Two years later Mutsuhito took the imperial name Meiji: “enlightened rule”. As we begin another year of the so-called Asia century, it is worth reflecting on the “Meiji Restoration”, for it underpins Japan’s self-image today.
“Enrich the country, strengthen the army”
For almost seven centuries Japan had been ruled by a shogun (military dictator1), the emperor himself having only nominal authority. Motives for what was in fact a revolution were decidedly mixed, and not always what meet the eye. The Meiji Restoration has come to be identified with the rapid political, economic, and social change brought about by subsequent Westernisation, but the initial impetus for revolution was actually a fear that efforts by Western powers to “open” Japan, beginning in the 1850s with the acquiescence – encouragement even – of the shogunate after more than two centuries of near isolation, would subject the country to the same imperialist pressures observed in China.
The leaders of the restoration movement were mostly young samurai (warrior class) from hans (feudal domains) historically hostile to the shogun’s authority. Under the slogan “Enrich the country, strengthen the army” (Fukoku kyōhei), they sought a nation-state capable of standing equal to Western powers. (As in China, there were a number of “unequal treaties” to which they had specific objection.)
After the 3 January declaration, Yoshinobu, the ousted shogun, made war on the imperial faction, taking to the field with his larger and more modern forces, including several ironclad warships and French advisers. In the confusion of the fighting which followed, Royal Navy warships and marines found themselves in action against both sides as they tried to protect British commercial interests. However, the “Envoy Extraordinary and Minister Plenipotentiary”, Sir Harry Smith Parkes, who had been in post since 1865 with twenty years’ experience in China before that, had earlier shown his distaste for the shogunate and encouraged instead the more progressive elements of the imperial party.
Although it had been the United States, with the American Civil War barely over, that had prised open Japan fifteen years earlier (Commodore Matthew Perry of the US Navy had sailed into Tokyo harbour with a squadron of warships to demand trade access) in 1868, Washington’s attention had not yet turned properly to the Pacific. German, Italian and Russian interests in Japan were not yet matched by muscle, and so Western involvement in the Boshin War was effectively limited to Britain and France.

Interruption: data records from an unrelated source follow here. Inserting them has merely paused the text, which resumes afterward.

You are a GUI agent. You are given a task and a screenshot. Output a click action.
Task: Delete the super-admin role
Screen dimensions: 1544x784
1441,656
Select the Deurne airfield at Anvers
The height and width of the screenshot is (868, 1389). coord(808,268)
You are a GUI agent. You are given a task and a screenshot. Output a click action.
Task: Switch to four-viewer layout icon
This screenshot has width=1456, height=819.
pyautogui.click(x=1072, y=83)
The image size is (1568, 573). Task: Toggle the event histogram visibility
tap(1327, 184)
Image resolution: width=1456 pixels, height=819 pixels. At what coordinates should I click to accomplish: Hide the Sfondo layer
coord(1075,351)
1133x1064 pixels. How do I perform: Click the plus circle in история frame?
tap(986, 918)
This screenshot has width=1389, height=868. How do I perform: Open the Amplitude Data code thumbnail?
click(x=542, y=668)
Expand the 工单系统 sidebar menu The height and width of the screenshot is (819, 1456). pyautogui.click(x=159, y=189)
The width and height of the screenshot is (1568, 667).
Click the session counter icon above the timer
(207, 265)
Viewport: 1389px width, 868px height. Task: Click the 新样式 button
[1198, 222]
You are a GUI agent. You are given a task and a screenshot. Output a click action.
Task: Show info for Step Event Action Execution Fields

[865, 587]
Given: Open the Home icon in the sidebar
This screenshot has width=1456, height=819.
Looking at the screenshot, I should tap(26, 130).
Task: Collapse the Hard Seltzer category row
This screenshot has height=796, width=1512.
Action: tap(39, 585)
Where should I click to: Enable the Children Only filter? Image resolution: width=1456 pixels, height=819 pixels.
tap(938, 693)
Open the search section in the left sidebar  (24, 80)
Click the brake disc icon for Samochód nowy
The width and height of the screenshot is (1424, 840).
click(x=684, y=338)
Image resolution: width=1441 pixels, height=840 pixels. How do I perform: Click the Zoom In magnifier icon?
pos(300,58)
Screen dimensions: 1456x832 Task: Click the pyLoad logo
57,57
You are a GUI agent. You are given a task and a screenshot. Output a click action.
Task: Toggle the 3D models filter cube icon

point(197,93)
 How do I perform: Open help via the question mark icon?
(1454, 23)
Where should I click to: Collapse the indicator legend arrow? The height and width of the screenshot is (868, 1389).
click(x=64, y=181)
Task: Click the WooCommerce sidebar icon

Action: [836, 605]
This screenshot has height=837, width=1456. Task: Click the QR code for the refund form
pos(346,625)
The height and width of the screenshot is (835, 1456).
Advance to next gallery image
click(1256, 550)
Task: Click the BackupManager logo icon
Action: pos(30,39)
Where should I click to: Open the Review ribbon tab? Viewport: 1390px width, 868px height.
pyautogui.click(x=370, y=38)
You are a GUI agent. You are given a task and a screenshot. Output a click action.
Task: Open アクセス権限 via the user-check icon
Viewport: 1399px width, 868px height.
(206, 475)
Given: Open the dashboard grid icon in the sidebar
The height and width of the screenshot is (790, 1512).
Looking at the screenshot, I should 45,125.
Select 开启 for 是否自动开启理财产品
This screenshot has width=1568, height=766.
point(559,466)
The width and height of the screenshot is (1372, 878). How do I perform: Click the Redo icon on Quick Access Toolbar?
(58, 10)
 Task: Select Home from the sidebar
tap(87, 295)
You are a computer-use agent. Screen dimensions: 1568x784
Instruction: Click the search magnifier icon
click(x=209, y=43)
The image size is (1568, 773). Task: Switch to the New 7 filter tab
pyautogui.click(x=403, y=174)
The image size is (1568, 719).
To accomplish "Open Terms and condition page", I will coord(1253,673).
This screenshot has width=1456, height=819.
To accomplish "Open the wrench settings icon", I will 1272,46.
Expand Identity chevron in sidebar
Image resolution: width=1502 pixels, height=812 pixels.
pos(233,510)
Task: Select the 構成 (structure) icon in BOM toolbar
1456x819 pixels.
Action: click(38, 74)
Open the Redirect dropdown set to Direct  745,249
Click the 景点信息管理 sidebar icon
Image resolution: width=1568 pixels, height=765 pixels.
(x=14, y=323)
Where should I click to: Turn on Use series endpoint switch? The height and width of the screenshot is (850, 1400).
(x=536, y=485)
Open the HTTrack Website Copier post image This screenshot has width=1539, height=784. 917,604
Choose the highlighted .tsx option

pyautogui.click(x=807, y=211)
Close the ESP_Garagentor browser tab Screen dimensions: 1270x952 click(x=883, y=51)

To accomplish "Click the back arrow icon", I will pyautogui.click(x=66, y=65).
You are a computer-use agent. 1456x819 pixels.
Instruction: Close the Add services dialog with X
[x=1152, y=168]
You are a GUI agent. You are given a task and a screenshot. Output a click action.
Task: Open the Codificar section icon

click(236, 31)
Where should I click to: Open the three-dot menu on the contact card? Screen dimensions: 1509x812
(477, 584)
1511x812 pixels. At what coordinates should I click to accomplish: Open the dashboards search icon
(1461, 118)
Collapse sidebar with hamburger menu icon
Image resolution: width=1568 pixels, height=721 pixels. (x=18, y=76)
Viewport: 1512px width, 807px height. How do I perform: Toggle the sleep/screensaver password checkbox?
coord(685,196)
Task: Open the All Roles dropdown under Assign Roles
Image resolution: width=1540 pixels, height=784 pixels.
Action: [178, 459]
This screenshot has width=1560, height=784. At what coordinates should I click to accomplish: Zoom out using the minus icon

France, with a large number of serving and former army and navy officers already acting as advisers to shogunate forces, appeared hostile to the restoration, while Britain, thanks in large part to Parkes (and the young diplomat Ernest Satow), appeared to support it. When Yoshinobu surrendered to imperial forces the following year, Britain was well placed to consolidate her advantage. The emperor had already decided to move his capital from Kyoto to Edo (Tokyo), seat of the shoguns, where Parkes had been looking for a site for a new legation building. When the emperor abolished the old daimyo (feudal system), land in the imperial Chiyoda ward – Ichiban (Number One), indeed – became available, and he granted it to Parkes. The legation was completed in December 1874, though it was severely damaged in an earthquake after the First World War, and rebuilt in grander style. During the Second World War it was left in the hands of a caretaker, and when reoccupied in 1945, according to legend it had just a single broken window.
“A more humane Mikado never did in Japan exist”
In retrospect as well as at the time, the new Meiji government’s reforms were ambitious. Against much opposition – from the samurai, many of whom had given the emperor his greatest support in the civil war – the daimyo was broken down and the country restructured into prefectures, largely on the French model. Compulsory education was introduced, again based on the French system, then later the German. Universal conscription was also introduced, and a new army modelled on Prussian lines, while the navy was re-equipped and expanded with advice from the Royal Navy and contracts with British shipyards and armaments factories.